[Start Records to use]

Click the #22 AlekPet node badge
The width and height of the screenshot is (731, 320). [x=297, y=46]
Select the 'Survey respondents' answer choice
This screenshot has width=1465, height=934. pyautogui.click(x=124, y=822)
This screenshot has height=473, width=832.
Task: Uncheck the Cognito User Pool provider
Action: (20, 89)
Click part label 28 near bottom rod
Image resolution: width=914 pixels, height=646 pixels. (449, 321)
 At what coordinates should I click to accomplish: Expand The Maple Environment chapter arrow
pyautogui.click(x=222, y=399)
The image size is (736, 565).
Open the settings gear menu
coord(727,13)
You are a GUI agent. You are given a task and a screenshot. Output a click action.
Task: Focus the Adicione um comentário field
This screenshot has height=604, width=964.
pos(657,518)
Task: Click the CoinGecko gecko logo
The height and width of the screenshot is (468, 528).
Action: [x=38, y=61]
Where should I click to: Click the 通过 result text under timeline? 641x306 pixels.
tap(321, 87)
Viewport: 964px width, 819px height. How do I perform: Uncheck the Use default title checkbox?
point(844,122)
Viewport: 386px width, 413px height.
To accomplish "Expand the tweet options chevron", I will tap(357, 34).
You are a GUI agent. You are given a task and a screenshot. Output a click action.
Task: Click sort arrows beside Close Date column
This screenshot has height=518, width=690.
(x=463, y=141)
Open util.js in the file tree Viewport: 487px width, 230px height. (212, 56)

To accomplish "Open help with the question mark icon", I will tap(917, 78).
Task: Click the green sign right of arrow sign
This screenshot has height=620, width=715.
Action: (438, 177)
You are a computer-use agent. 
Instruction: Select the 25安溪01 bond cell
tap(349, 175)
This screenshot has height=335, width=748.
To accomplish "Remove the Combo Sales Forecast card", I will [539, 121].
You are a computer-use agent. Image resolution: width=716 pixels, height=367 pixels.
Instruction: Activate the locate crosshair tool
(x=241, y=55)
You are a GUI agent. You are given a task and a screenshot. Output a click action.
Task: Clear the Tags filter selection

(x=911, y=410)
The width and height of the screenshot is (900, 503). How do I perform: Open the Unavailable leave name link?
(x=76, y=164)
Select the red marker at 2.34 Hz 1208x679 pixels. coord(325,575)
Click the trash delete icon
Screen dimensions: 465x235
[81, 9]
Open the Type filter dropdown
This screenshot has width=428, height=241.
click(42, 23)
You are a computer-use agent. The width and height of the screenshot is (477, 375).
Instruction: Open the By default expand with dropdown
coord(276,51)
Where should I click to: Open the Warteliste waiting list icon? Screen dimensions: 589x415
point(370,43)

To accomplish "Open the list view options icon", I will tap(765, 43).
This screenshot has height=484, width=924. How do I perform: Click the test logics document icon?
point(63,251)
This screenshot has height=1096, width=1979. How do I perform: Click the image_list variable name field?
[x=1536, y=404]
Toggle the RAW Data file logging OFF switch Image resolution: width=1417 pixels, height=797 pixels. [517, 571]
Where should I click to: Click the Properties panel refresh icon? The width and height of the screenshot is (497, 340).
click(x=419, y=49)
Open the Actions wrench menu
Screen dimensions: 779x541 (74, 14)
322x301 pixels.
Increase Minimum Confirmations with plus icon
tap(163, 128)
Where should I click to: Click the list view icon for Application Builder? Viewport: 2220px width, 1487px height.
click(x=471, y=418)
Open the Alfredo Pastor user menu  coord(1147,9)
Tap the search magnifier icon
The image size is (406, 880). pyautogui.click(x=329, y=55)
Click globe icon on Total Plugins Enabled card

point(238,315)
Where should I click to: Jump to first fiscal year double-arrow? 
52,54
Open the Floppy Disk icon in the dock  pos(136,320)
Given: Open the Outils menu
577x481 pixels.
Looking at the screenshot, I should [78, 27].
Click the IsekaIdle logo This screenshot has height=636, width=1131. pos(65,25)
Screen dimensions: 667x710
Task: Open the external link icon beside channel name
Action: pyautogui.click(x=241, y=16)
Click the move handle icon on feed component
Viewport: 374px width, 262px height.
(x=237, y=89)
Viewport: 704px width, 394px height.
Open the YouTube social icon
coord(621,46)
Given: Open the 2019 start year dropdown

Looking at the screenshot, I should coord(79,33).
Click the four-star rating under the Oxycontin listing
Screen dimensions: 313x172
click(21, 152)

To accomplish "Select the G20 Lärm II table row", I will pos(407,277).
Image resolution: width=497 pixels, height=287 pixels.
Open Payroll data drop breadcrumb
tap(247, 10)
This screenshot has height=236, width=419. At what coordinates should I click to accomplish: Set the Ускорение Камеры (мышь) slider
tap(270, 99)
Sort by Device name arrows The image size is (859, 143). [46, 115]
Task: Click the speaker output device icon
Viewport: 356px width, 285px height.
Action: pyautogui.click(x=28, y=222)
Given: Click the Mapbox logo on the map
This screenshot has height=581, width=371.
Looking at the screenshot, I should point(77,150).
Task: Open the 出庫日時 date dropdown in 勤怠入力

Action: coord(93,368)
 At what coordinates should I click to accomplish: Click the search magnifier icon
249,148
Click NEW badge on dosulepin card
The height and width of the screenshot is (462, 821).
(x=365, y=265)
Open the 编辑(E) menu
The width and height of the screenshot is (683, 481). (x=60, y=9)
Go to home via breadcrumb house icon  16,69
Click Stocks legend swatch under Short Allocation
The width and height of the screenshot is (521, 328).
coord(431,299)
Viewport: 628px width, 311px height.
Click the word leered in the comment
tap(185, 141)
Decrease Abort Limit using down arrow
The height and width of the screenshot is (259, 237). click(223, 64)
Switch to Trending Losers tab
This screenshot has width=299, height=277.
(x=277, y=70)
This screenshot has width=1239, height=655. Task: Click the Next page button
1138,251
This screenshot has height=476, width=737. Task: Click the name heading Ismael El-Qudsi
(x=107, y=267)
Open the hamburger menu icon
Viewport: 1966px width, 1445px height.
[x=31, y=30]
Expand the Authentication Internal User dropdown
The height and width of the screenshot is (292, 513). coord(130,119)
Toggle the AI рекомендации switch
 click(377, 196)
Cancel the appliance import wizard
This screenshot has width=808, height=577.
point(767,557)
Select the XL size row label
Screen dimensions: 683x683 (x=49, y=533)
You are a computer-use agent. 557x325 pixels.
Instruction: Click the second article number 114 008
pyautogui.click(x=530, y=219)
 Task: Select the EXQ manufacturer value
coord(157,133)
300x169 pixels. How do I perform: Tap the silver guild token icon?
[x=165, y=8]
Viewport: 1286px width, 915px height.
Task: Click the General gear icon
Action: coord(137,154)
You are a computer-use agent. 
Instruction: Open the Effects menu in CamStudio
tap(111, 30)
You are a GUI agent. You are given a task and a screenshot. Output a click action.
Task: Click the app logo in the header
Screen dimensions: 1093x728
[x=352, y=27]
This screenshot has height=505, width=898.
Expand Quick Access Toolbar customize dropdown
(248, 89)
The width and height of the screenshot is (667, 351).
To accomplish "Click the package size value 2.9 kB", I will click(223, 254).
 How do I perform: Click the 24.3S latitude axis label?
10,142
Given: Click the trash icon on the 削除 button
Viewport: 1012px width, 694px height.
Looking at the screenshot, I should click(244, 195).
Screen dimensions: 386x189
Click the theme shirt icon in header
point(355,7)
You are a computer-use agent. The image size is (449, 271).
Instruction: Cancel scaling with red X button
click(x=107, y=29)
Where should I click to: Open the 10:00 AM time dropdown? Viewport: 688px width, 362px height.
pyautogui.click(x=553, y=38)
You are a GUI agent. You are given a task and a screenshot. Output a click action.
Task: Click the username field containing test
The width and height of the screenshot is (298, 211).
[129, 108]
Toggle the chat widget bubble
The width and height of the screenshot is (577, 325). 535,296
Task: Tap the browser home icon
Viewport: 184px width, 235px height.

[End Records to use]

> Exercise description: Lay out every line of the records above as a JSON list of strings, one string per line and blank lines left out.

> Written answer:
[
  "Click the #22 AlekPet node badge",
  "The width and height of the screenshot is (731, 320). [x=297, y=46]",
  "Select the 'Survey respondents' answer choice",
  "This screenshot has width=1465, height=934. pyautogui.click(x=124, y=822)",
  "This screenshot has height=473, width=832.",
  "Task: Uncheck the Cognito User Pool provider",
  "Action: (20, 89)",
  "Click part label 28 near bottom rod",
  "Image resolution: width=914 pixels, height=646 pixels. (449, 321)",
  " At what coordinates should I click to accomplish: Expand The Maple Environment chapter arrow",
  "pyautogui.click(x=222, y=399)",
  "The image size is (736, 565).",
  "Open the settings gear menu",
  "coord(727,13)",
  "You are a GUI agent. You are given a task and a screenshot. Output a click action.",
  "Task: Focus the Adicione um comentário field",
  "This screenshot has height=604, width=964.",
  "pos(657,518)",
  "Task: Click the CoinGecko gecko logo",
  "The height and width of the screenshot is (468, 528).",
  "Action: [x=38, y=61]",
  "Where should I click to: Click the 通过 result text under timeline? 641x306 pixels.",
  "tap(321, 87)",
  "Viewport: 964px width, 819px height. How do I perform: Uncheck the Use default title checkbox?",
  "point(844,122)",
  "Viewport: 386px width, 413px height.",
  "To accomplish \"Expand the tweet options chevron\", I will tap(357, 34).",
  "You are a GUI agent. You are given a task and a screenshot. Output a click action.",
  "Task: Click sort arrows beside Close Date column",
  "This screenshot has height=518, width=690.",
  "(x=463, y=141)",
  "Open util.js in the file tree Viewport: 487px width, 230px height. (212, 56)",
  "To accomplish \"Open help with the question mark icon\", I will tap(917, 78).",
  "Task: Click the green sign right of arrow sign",
  "This screenshot has height=620, width=715.",
  "Action: (438, 177)",
  "You are a computer-use agent. ",
  "Instruction: Select the 25安溪01 bond cell",
  "tap(349, 175)",
  "This screenshot has height=335, width=748.",
  "To accomplish \"Remove the Combo Sales Forecast card\", I will [539, 121].",
  "You are a computer-use agent. Image resolution: width=716 pixels, height=367 pixels.",
  "Instruction: Activate the locate crosshair tool",
  "(x=241, y=55)",
  "You are a GUI agent. You are given a task and a screenshot. Output a click action.",
  "Task: Clear the Tags filter selection",
  "(x=911, y=410)",
  "The width and height of the screenshot is (900, 503). How do I perform: Open the Unavailable leave name link?",
  "(x=76, y=164)",
  "Select the red marker at 2.34 Hz 1208x679 pixels. coord(325,575)",
  "Click the trash delete icon",
  "Screen dimensions: 465x235",
  "[81, 9]",
  "Open the Type filter dropdown",
  "This screenshot has width=428, height=241.",
  "click(42, 23)",
  "You are a computer-use agent. The width and height of the screenshot is (477, 375).",
  "Instruction: Open the By default expand with dropdown",
  "coord(276,51)",
  "Where should I click to: Open the Warteliste waiting list icon? Screen dimensions: 589x415",
  "point(370,43)",
  "To accomplish \"Open the list view options icon\", I will tap(765, 43).",
  "This screenshot has height=484, width=924. How do I perform: Click the test logics document icon?",
  "point(63,251)",
  "This screenshot has height=1096, width=1979. How do I perform: Click the image_list variable name field?",
  "[x=1536, y=404]",
  "Toggle the RAW Data file logging OFF switch Image resolution: width=1417 pixels, height=797 pixels. [517, 571]",
  "Where should I click to: Click the Properties panel refresh icon? The width and height of the screenshot is (497, 340).",
  "click(x=419, y=49)",
  "Open the Actions wrench menu",
  "Screen dimensions: 779x541 (74, 14)",
  "322x301 pixels.",
  "Increase Minimum Confirmations with plus icon",
  "tap(163, 128)",
  "Where should I click to: Click the list view icon for Application Builder? Viewport: 2220px width, 1487px height.",
  "click(x=471, y=418)",
  "Open the Alfredo Pastor user menu  coord(1147,9)",
  "Tap the search magnifier icon",
  "The image size is (406, 880). pyautogui.click(x=329, y=55)",
  "Click globe icon on Total Plugins Enabled card",
  "point(238,315)",
  "Where should I click to: Jump to first fiscal year double-arrow? ",
  "52,54",
  "Open the Floppy Disk icon in the dock  pos(136,320)",
  "Given: Open the Outils menu",
  "577x481 pixels.",
  "Looking at the screenshot, I should [78, 27].",
  "Click the IsekaIdle logo This screenshot has height=636, width=1131. pos(65,25)",
  "Screen dimensions: 667x710",
  "Task: Open the external link icon beside channel name",
  "Action: pyautogui.click(x=241, y=16)",
  "Click the move handle icon on feed component",
  "Viewport: 374px width, 262px height.",
  "(x=237, y=89)",
  "Viewport: 704px width, 394px height.",
  "Open the YouTube social icon",
  "coord(621,46)",
  "Given: Open the 2019 start year dropdown",
  "Looking at the screenshot, I should coord(79,33).",
  "Click the four-star rating under the Oxycontin listing",
  "Screen dimensions: 313x172",
  "click(21, 152)",
  "To accomplish \"Select the G20 Lärm II table row\", I will pos(407,277).",
  "Image resolution: width=497 pixels, height=287 pixels.",
  "Open Payroll data drop breadcrumb",
  "tap(247, 10)",
  "This screenshot has height=236, width=419. At what coordinates should I click to accomplish: Set the Ускорение Камеры (мышь) slider",
  "tap(270, 99)",
  "Sort by Device name arrows The image size is (859, 143). [46, 115]",
  "Task: Click the speaker output device icon",
  "Viewport: 356px width, 285px height.",
  "Action: pyautogui.click(x=28, y=222)",
  "Given: Click the Mapbox logo on the map",
  "This screenshot has height=581, width=371.",
  "Looking at the screenshot, I should point(77,150).",
  "Task: Open the 出庫日時 date dropdown in 勤怠入力",
  "Action: coord(93,368)",
  " At what coordinates should I click to accomplish: Click the search magnifier icon",
  "249,148",
  "Click NEW badge on dosulepin card",
  "The height and width of the screenshot is (462, 821).",
  "(x=365, y=265)",
  "Open the 编辑(E) menu",
  "The width and height of the screenshot is (683, 481). (x=60, y=9)",
  "Go to home via breadcrumb house icon  16,69",
  "Click Stocks legend swatch under Short Allocation",
  "The width and height of the screenshot is (521, 328).",
  "coord(431,299)",
  "Viewport: 628px width, 311px height.",
  "Click the word leered in the comment",
  "tap(185, 141)",
  "Decrease Abort Limit using down arrow",
  "The height and width of the screenshot is (259, 237). click(223, 64)",
  "Switch to Trending Losers tab",
  "This screenshot has width=299, height=277.",
  "(x=277, y=70)",
  "This screenshot has width=1239, height=655. Task: Click the Next page button",
  "1138,251",
  "This screenshot has height=476, width=737. Task: Click the name heading Ismael El-Qudsi",
  "(x=107, y=267)",
  "Open the hamburger menu icon",
  "Viewport: 1966px width, 1445px height.",
  "[x=31, y=30]",
  "Expand the Authentication Internal User dropdown",
  "The height and width of the screenshot is (292, 513). coord(130,119)",
  "Toggle the AI рекомендации switch",
  " click(377, 196)",
  "Cancel the appliance import wizard",
  "This screenshot has width=808, height=577.",
  "point(767,557)",
  "Select the XL size row label",
  "Screen dimensions: 683x683 (x=49, y=533)",
  "You are a computer-use agent. 557x325 pixels.",
  "Instruction: Click the second article number 114 008",
  "pyautogui.click(x=530, y=219)",
  " Task: Select the EXQ manufacturer value",
  "coord(157,133)",
  "300x169 pixels. How do I perform: Tap the silver guild token icon?",
  "[x=165, y=8]",
  "Viewport: 1286px width, 915px height.",
  "Task: Click the General gear icon",
  "Action: coord(137,154)",
  "You are a computer-use agent. ",
  "Instruction: Open the Effects menu in CamStudio",
  "tap(111, 30)",
  "You are a GUI agent. You are given a task and a screenshot. Output a click action.",
  "Task: Click the app logo in the header",
  "Screen dimensions: 1093x728",
  "[x=352, y=27]",
  "This screenshot has height=505, width=898.",
  "Expand Quick Access Toolbar customize dropdown",
  "(248, 89)",
  "The width and height of the screenshot is (667, 351).",
  "To accomplish \"Click the package size value 2.9 kB\", I will click(223, 254).",
  " How do I perform: Click the 24.3S latitude axis label?",
  "10,142",
  "Given: Click the trash icon on the 削除 button",
  "Viewport: 1012px width, 694px height.",
  "Looking at the screenshot, I should click(244, 195).",
  "Screen dimensions: 386x189",
  "Click the theme shirt icon in header",
  "point(355,7)",
  "You are a computer-use agent. The image size is (449, 271).",
  "Instruction: Cancel scaling with red X button",
  "click(x=107, y=29)",
  "Where should I click to: Open the 10:00 AM time dropdown? Viewport: 688px width, 362px height.",
  "pyautogui.click(x=553, y=38)",
  "You are a GUI agent. You are given a task and a screenshot. Output a click action.",
  "Task: Click the username field containing test",
  "The width and height of the screenshot is (298, 211).",
  "[129, 108]",
  "Toggle the chat widget bubble",
  "The width and height of the screenshot is (577, 325). 535,296",
  "Task: Tap the browser home icon",
  "Viewport: 184px width, 235px height."
]